▶ **Problem to solve**:
Start with the line containing "Partnership (752, 148)" and write out each line through the end of the listing, exactly as given.

--- Source information ---

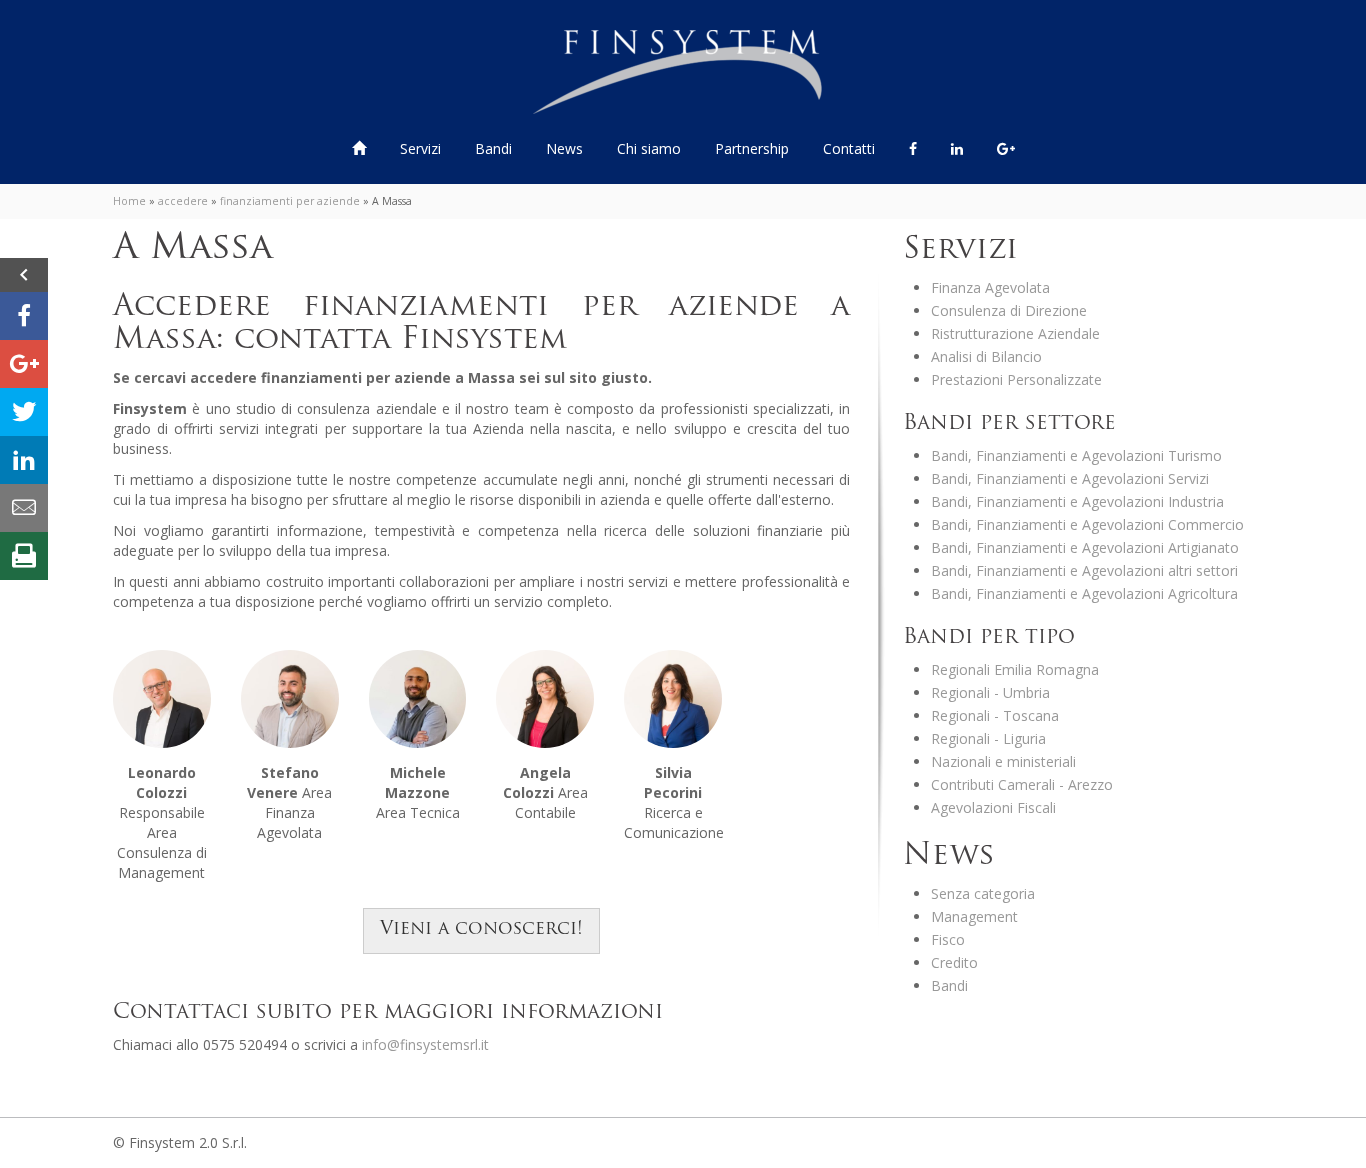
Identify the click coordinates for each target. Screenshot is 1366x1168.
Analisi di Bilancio (986, 356)
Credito (954, 962)
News (564, 148)
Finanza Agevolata (990, 287)
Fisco (948, 939)
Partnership (752, 148)
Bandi (495, 148)
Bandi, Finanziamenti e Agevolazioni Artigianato (1085, 547)
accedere (183, 201)
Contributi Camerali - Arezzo (1022, 784)
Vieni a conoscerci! (481, 930)
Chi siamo (649, 148)
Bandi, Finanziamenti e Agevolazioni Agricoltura (1084, 593)
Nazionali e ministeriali (1003, 761)
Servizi (422, 148)
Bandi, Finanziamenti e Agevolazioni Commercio (1087, 524)
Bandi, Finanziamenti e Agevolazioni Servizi (1070, 478)
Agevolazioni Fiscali (993, 807)
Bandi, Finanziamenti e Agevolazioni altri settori (1084, 570)
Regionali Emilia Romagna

---

▶ **Response to the task**:
Partnership (752, 148)
Bandi (495, 148)
Bandi, Finanziamenti e Agevolazioni Artigianato (1085, 547)
accedere (183, 201)
Contributi Camerali - Arezzo (1022, 784)
Vieni a conoscerci! (481, 930)
Chi siamo (649, 148)
Bandi, Finanziamenti e Agevolazioni Agricoltura (1084, 593)
Nazionali e ministeriali (1003, 761)
Servizi (422, 148)
Bandi, Finanziamenti e Agevolazioni Commercio (1087, 524)
Bandi, Finanziamenti e Agevolazioni Servizi (1070, 478)
Agevolazioni Fiscali (993, 807)
Bandi, Finanziamenti e Agevolazioni altri settori (1084, 570)
Regionali Emilia Romagna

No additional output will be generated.